Day 21 - Photo of the Last Item you Purchased #26DayBloggingChallenge







I got this imPRESS press-on manicure set from Foschini over the weekend for a fancy date night.
I was actually super skeptical about them at first but they have actually seriously surprised me.
They were the perfect fit for my tiny nails and look so real! 
To top it off, they really lasted (the packaging says lasts 1 week)!
I went Ten Pin Bowling with the things on and nailed it (pardon the pun...)
It is now Day 4 and they are in perfect condition.

It is so quick to apply too. 

I matched each nail to my specific size and gently pulled the plastic tab from the back of the nail so that the bottom was sticky.
Then you press the nails down firmly for a few seconds and voila - instant glam nails.



The packaging is super cute as the nails are in a little plastic nail polish bottle. 

You can get these stick-on nails for an absolute bargain of: R149.95 at Foschini, South Africa.
Included in the set are 24 nails covers in 12 sizes, a mini nail file and a little cleaning pad to prep the nails. 

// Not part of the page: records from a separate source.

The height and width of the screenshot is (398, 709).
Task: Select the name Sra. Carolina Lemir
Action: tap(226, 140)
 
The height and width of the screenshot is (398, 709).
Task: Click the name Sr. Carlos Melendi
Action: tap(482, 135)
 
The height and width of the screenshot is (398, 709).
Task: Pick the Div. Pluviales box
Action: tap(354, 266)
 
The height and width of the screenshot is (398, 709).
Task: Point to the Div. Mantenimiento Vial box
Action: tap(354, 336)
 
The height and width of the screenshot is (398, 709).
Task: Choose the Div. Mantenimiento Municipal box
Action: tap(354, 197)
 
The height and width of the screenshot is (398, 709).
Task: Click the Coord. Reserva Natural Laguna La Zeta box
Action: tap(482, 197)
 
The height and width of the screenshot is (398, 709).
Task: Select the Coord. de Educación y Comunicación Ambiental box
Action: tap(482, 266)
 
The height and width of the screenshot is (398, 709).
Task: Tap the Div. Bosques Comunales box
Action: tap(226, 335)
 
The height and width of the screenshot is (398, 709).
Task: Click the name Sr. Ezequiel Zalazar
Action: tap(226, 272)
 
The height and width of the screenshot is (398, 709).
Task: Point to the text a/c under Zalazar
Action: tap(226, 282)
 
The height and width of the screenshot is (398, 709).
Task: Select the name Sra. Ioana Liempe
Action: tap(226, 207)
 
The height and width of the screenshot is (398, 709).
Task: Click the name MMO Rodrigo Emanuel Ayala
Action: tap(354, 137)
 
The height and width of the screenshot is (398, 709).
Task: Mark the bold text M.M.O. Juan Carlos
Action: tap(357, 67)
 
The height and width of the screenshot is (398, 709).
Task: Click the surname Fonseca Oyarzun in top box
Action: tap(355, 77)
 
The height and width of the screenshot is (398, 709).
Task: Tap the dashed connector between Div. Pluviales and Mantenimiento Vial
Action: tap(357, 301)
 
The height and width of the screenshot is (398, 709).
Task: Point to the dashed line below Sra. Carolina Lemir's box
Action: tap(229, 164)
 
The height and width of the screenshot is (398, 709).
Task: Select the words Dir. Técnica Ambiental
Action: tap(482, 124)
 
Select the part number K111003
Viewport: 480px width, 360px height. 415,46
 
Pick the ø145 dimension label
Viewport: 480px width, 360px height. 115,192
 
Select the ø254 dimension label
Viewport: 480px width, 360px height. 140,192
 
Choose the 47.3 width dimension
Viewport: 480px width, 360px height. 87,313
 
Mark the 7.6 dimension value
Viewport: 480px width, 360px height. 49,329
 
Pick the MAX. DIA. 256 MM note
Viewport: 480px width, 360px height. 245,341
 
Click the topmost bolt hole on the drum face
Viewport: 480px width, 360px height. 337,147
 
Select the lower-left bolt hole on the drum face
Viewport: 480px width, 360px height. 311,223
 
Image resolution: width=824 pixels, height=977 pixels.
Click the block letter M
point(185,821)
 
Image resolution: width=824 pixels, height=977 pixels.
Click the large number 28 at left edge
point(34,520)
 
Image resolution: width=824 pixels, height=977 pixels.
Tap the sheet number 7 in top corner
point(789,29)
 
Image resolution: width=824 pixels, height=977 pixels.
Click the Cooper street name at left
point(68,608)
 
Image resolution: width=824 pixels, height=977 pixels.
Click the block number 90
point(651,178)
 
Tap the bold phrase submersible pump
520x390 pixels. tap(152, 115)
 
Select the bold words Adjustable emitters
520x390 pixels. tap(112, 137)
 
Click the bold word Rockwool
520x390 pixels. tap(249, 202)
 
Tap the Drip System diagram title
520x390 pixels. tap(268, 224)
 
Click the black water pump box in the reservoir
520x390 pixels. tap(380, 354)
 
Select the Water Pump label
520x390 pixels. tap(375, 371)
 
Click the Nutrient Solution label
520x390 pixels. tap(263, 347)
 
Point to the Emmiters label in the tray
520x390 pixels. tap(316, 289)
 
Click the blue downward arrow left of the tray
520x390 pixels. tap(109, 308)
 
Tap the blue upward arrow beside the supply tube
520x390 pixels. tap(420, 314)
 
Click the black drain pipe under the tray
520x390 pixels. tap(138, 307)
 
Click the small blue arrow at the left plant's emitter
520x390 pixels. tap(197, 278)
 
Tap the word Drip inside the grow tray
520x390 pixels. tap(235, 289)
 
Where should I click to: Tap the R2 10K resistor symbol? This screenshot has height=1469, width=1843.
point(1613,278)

I'm so in love with my nails - I've never really been blessed with pretty hands or nails so I finally feel a bit more feminine now and it is a much cheaper alternative to a pricey manicure at a salon every month!

I cannot fault this product thus far and remain very impressed! From not expecting much at all to being completely pleasantly surprised.

Happy Days.

Me and mum sporting our ultra cool nails (hers are real... pfft. Oooo the envy!)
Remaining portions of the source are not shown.